Historic house in West Virginia, United States

The Thomas Brown House in Inwood, West Virginia, was built about 1741 as a log cabin for Thomas Brown, a Quaker farmer. Brown was one of the first to grow fruit in an area where orchardry would become a major agricultural industry. The house is the oldest known dwelling in Berkeley County.

Brown had assembled 1200 acre in the area of Mill Creek, and left the log house and 60 acre to his wife Ruth on his death in 1750. A later resident on the property was Ellis Rees, who lived there from 1790 to 1820. The log house became a tenant house for 100 years, but was renovated beginning in 1983.

The house is built of large logs, 16 or 17 inches wide and hewn on two sides.

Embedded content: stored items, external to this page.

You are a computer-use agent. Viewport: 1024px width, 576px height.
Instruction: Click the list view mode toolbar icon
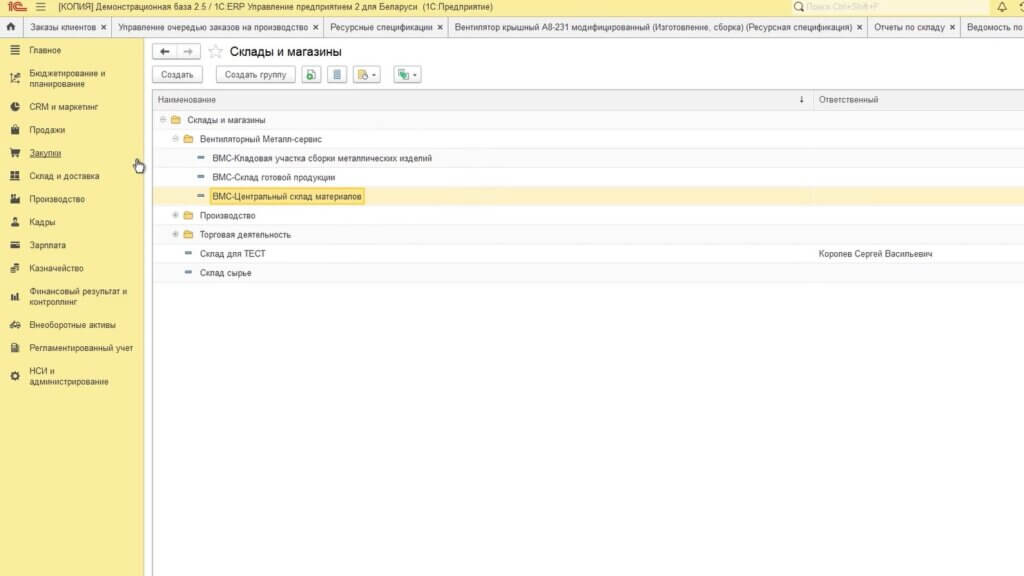click(337, 74)
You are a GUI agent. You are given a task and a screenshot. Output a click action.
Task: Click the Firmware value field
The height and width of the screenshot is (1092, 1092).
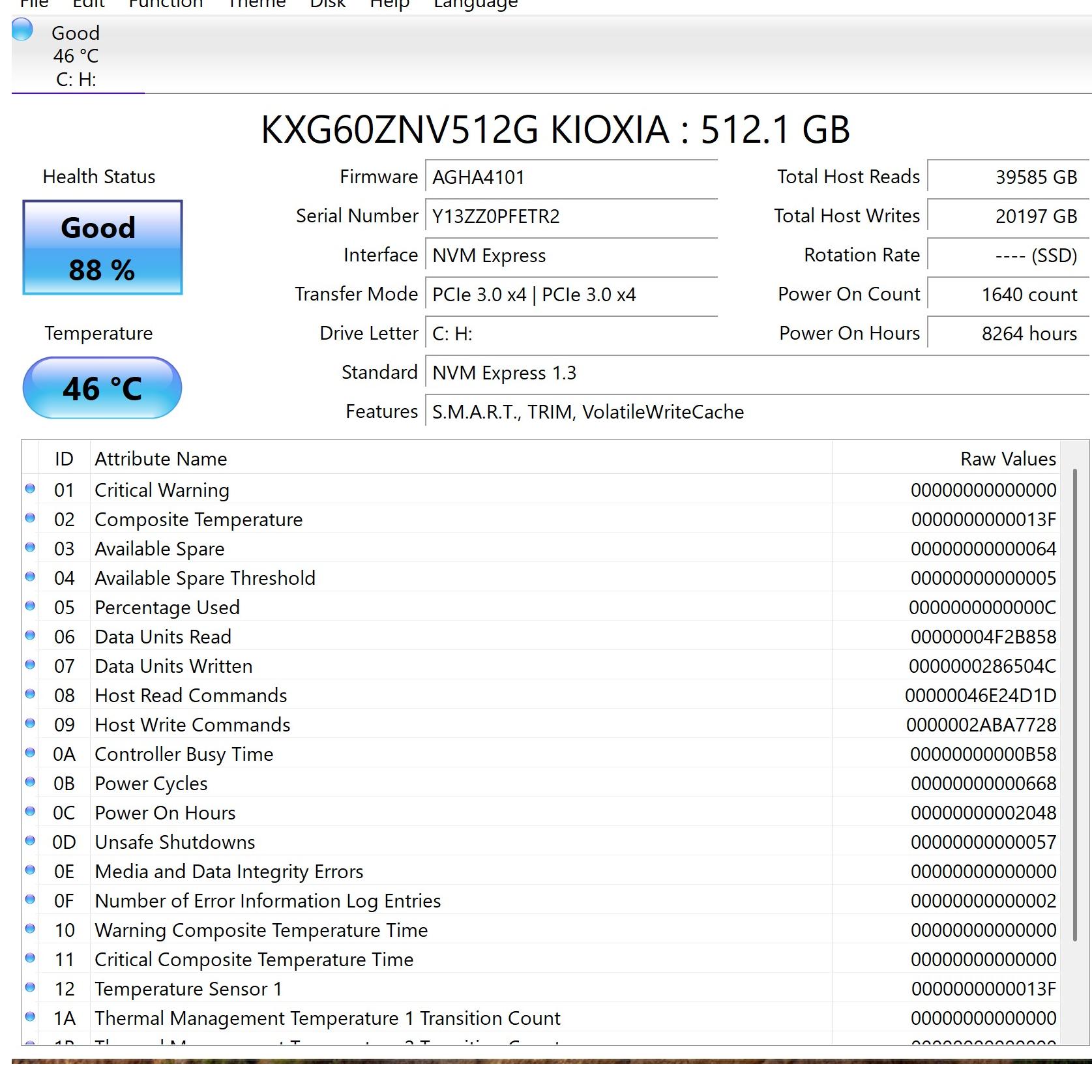pyautogui.click(x=571, y=177)
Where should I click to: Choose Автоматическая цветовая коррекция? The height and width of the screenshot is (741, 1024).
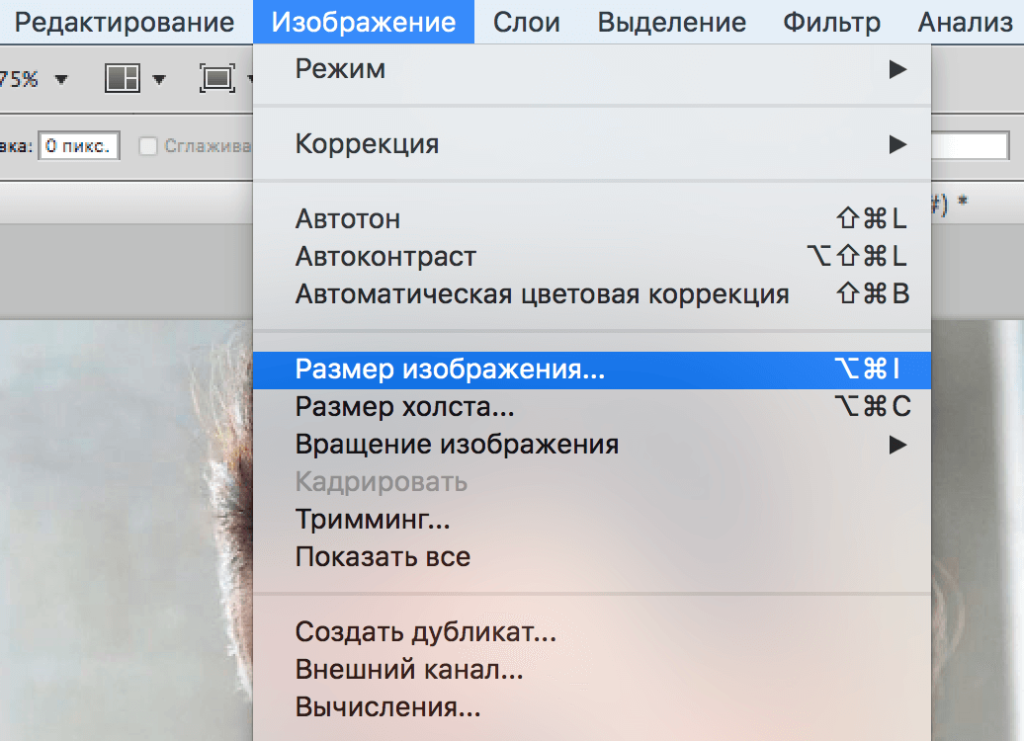click(x=542, y=295)

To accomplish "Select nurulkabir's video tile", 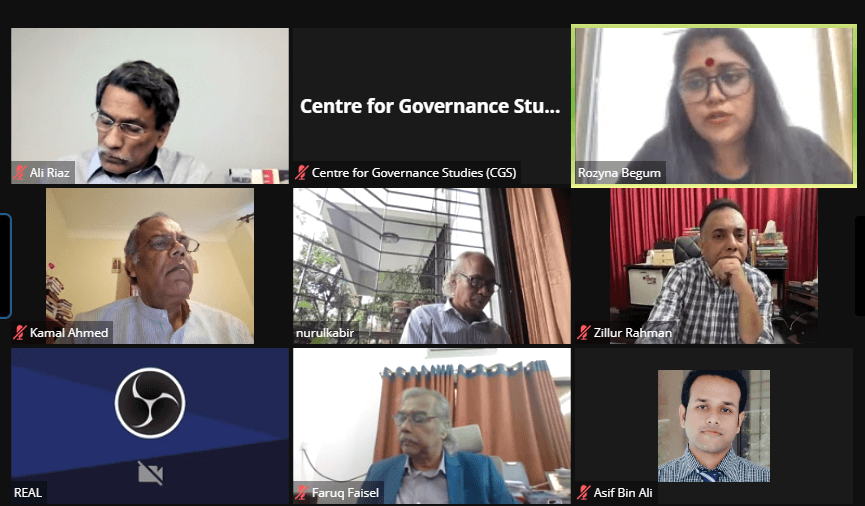I will [x=432, y=266].
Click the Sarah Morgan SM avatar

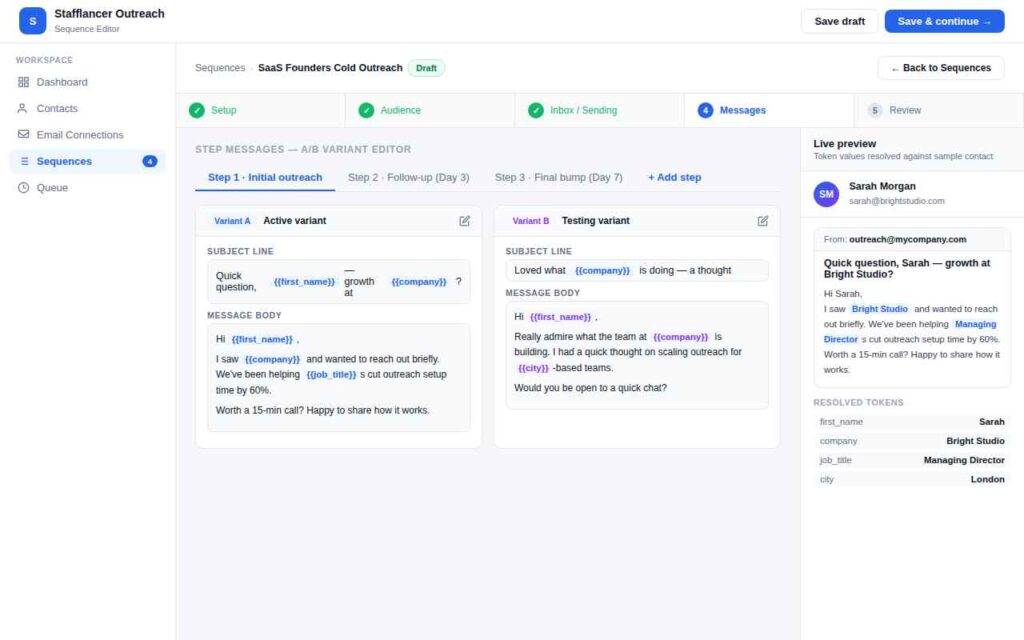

The 1-1/2-story structure measures about 23 ft by 29 ft in the original block, a log west wing about 16 ft by 21 ft, and a frame east wing about 16 ft by 20 ft. The central block has two large stone chimneys. The logs are clad with weatherboards. The central block has two rooms downstairs. The wings are a single room downstairs and upstairs. The front and read elevations feature gun ports cut into the logs, high in the walls.

Also on the property are a log meat house, a stone springhouse and a frame privy. The house was placed on the National Register of Historic Places in 1986.